What you should do: Write out the beekeeping passage below word for word, starting at "Sounds complicated right?" and ending at "deep to inspect.".

Reading passage:
______________________________

Why do they abscond and not just swarm when this happens? Because if there’s no room for the queen to lay eggs, they can’t make several replacement queens, so they just simply leave.
Everything in a hive is about balance. Enough honey, enough pollen, enough eggs, enough capped brood and enough room.
Sounds complicated right? I think the bees know what they are doing, but sometimes a little help from us isn’t a bad thing.
What we love to see as beekeepers is honey on the outside frames, with capped brood in the center. 4 frames of capped brood in each deep is wonderful. Does that always happen? Heck no, haha!
If your top deep is all honey, that is not surprising at all. I’ve seen that several times. As long as you have capped brood in the bottom deep, you are looking good. But, the pain is you have to lift off the top deep to inspect.
Here’s what I do if I see all honey in my top deep. I remove a couple of the frames in the center and give them empty frames. I then leave those honey frames out and let them clean them up. Hopefully they will use this honey to build comb on the new frames you’ve just given them, and the queen will use those to lay eggs in.
I will say that this year has been a phenomenal honey year. I haven’t seen this kind of honey production since I started beekeeping. The white dutch clover has come back at least 5 times where I’m at. Normally it comes back twice. What that means is, if you mow white dutch clover, it’ll bloom again.
So, if you aren’t seeing full capped brood frames, don’t worry. The bees are bringing in honey so fast this year, they are just storing it in cells faster than the queen can lay eggs in them. The flow is coming to an end and this will take a wild turn soon. They’ll start eating or backfilling some of the honey they’ve brought in, giving her space to lay.
Remember, it takes 6-8 pounds of honey to make 1 pound of wax and they need all that wax to cap that wet honey.
This year, we needed a ladder to look at our supers! I’ll post how many pounds we got once we extract it all.

______________________________

Dataset extract:
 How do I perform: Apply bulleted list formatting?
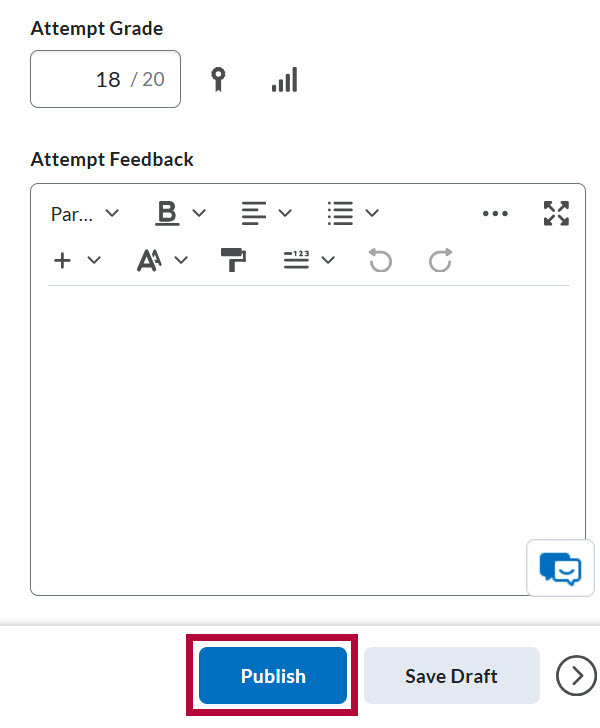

______________________________

Response area:
Sounds complicated right? I think the bees know what they are doing, but sometimes a little help from us isn’t a bad thing.
What we love to see as beekeepers is honey on the outside frames, with capped brood in the center. 4 frames of capped brood in each deep is wonderful. Does that always happen? Heck no, haha!
If your top deep is all honey, that is not surprising at all. I’ve seen that several times. As long as you have capped brood in the bottom deep, you are looking good. But, the pain is you have to lift off the top deep to inspect.